══ Task material ══
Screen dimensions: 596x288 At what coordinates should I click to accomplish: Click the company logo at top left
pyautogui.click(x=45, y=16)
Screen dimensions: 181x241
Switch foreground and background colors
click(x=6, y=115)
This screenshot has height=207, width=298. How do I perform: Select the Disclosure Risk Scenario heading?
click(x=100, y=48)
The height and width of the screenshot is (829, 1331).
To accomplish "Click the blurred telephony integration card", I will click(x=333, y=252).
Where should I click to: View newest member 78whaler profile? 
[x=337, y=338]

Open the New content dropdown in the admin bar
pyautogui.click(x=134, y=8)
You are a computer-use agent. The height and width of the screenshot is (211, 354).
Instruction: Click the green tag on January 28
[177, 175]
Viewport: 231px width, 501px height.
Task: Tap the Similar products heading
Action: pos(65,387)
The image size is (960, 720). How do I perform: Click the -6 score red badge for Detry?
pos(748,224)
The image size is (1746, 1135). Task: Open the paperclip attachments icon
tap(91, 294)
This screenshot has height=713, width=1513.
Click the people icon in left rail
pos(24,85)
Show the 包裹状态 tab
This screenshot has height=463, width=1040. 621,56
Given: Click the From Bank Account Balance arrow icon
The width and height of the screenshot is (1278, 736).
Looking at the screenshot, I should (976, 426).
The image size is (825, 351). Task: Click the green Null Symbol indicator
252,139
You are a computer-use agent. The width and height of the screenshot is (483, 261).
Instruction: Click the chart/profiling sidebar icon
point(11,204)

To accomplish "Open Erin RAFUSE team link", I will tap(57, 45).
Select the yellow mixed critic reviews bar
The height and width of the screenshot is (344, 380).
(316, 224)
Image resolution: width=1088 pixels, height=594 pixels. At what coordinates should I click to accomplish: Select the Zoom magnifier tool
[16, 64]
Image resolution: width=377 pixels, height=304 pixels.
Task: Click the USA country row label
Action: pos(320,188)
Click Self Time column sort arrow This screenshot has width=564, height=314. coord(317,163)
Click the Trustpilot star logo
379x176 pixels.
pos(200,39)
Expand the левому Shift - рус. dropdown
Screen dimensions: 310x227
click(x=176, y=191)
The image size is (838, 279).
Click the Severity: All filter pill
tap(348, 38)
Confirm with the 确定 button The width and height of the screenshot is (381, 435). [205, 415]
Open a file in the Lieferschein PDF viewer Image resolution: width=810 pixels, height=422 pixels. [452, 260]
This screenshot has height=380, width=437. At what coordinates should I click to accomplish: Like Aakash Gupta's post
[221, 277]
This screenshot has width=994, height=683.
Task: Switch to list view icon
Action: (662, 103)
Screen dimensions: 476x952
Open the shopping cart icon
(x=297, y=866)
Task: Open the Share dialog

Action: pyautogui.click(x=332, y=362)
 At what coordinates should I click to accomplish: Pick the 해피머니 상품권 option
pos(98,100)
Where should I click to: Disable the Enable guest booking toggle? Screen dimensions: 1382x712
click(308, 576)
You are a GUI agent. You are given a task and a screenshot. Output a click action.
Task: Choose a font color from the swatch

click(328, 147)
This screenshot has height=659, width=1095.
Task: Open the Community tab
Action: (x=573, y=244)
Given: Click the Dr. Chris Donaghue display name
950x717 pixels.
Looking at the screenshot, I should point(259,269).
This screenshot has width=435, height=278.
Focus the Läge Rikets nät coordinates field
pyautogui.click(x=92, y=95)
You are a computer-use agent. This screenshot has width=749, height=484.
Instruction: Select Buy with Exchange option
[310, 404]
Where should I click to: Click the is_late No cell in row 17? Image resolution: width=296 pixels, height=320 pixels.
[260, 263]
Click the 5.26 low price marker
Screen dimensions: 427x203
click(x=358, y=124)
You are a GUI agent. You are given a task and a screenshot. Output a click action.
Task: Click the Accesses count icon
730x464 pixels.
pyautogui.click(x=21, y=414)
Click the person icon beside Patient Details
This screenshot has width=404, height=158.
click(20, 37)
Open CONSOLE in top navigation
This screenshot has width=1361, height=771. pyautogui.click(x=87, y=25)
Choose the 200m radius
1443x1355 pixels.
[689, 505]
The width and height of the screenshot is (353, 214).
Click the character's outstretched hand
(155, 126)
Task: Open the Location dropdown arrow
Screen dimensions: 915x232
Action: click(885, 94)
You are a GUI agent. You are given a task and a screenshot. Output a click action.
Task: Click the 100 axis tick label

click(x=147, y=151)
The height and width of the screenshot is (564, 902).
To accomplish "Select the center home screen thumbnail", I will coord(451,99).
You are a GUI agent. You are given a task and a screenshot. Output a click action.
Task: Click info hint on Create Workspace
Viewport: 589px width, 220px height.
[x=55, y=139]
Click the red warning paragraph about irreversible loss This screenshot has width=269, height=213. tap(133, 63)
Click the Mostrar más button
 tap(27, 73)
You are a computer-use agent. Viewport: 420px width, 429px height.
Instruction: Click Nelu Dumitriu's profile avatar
═══
- [What needs to be done]: Can you copy out all of the records above, word for word, with no changes?

- [Completed exercise]:
Screen dimensions: 596x288 At what coordinates should I click to accomplish: Click the company logo at top left
pyautogui.click(x=45, y=16)
Screen dimensions: 181x241
Switch foreground and background colors
click(x=6, y=115)
This screenshot has height=207, width=298. How do I perform: Select the Disclosure Risk Scenario heading?
click(x=100, y=48)
The height and width of the screenshot is (829, 1331).
To accomplish "Click the blurred telephony integration card", I will click(x=333, y=252).
Where should I click to: View newest member 78whaler profile? 
[x=337, y=338]

Open the New content dropdown in the admin bar
pyautogui.click(x=134, y=8)
You are a computer-use agent. The height and width of the screenshot is (211, 354).
Instruction: Click the green tag on January 28
[177, 175]
Viewport: 231px width, 501px height.
Task: Tap the Similar products heading
Action: pos(65,387)
The image size is (960, 720). How do I perform: Click the -6 score red badge for Detry?
pos(748,224)
The image size is (1746, 1135). Task: Open the paperclip attachments icon
tap(91, 294)
This screenshot has height=713, width=1513.
Click the people icon in left rail
pos(24,85)
Show the 包裹状态 tab
This screenshot has height=463, width=1040. 621,56
Given: Click the From Bank Account Balance arrow icon
The width and height of the screenshot is (1278, 736).
Looking at the screenshot, I should (976, 426).
The image size is (825, 351). Task: Click the green Null Symbol indicator
252,139
You are a computer-use agent. The width and height of the screenshot is (483, 261).
Instruction: Click the chart/profiling sidebar icon
point(11,204)

To accomplish "Open Erin RAFUSE team link", I will tap(57, 45).
Select the yellow mixed critic reviews bar
The height and width of the screenshot is (344, 380).
(316, 224)
Image resolution: width=1088 pixels, height=594 pixels. At what coordinates should I click to accomplish: Select the Zoom magnifier tool
[16, 64]
Image resolution: width=377 pixels, height=304 pixels.
Task: Click the USA country row label
Action: pos(320,188)
Click Self Time column sort arrow This screenshot has width=564, height=314. coord(317,163)
Click the Trustpilot star logo
379x176 pixels.
pos(200,39)
Expand the левому Shift - рус. dropdown
Screen dimensions: 310x227
click(x=176, y=191)
The image size is (838, 279).
Click the Severity: All filter pill
tap(348, 38)
Confirm with the 确定 button The width and height of the screenshot is (381, 435). [205, 415]
Open a file in the Lieferschein PDF viewer Image resolution: width=810 pixels, height=422 pixels. [452, 260]
This screenshot has height=380, width=437. At what coordinates should I click to accomplish: Like Aakash Gupta's post
[221, 277]
This screenshot has width=994, height=683.
Task: Switch to list view icon
Action: (662, 103)
Screen dimensions: 476x952
Open the shopping cart icon
(x=297, y=866)
Task: Open the Share dialog

Action: pyautogui.click(x=332, y=362)
 At what coordinates should I click to accomplish: Pick the 해피머니 상품권 option
pos(98,100)
Where should I click to: Disable the Enable guest booking toggle? Screen dimensions: 1382x712
click(308, 576)
You are a GUI agent. You are given a task and a screenshot. Output a click action.
Task: Choose a font color from the swatch

click(328, 147)
This screenshot has height=659, width=1095.
Task: Open the Community tab
Action: (x=573, y=244)
Given: Click the Dr. Chris Donaghue display name
950x717 pixels.
Looking at the screenshot, I should point(259,269).
This screenshot has width=435, height=278.
Focus the Läge Rikets nät coordinates field
pyautogui.click(x=92, y=95)
You are a computer-use agent. This screenshot has width=749, height=484.
Instruction: Select Buy with Exchange option
[310, 404]
Where should I click to: Click the is_late No cell in row 17? Image resolution: width=296 pixels, height=320 pixels.
[260, 263]
Click the 5.26 low price marker
Screen dimensions: 427x203
click(x=358, y=124)
You are a GUI agent. You are given a task and a screenshot. Output a click action.
Task: Click the Accesses count icon
730x464 pixels.
pyautogui.click(x=21, y=414)
Click the person icon beside Patient Details
This screenshot has width=404, height=158.
click(20, 37)
Open CONSOLE in top navigation
This screenshot has width=1361, height=771. pyautogui.click(x=87, y=25)
Choose the 200m radius
1443x1355 pixels.
[689, 505]
The width and height of the screenshot is (353, 214).
Click the character's outstretched hand
(155, 126)
Task: Open the Location dropdown arrow
Screen dimensions: 915x232
Action: click(885, 94)
You are a GUI agent. You are given a task and a screenshot. Output a click action.
Task: Click the 100 axis tick label

click(x=147, y=151)
The height and width of the screenshot is (564, 902).
To accomplish "Select the center home screen thumbnail", I will coord(451,99).
You are a GUI agent. You are given a task and a screenshot. Output a click action.
Task: Click info hint on Create Workspace
Viewport: 589px width, 220px height.
[x=55, y=139]
Click the red warning paragraph about irreversible loss This screenshot has width=269, height=213. tap(133, 63)
Click the Mostrar más button
 tap(27, 73)
You are a computer-use agent. Viewport: 420px width, 429px height.
Instruction: Click Nelu Dumitriu's profile avatar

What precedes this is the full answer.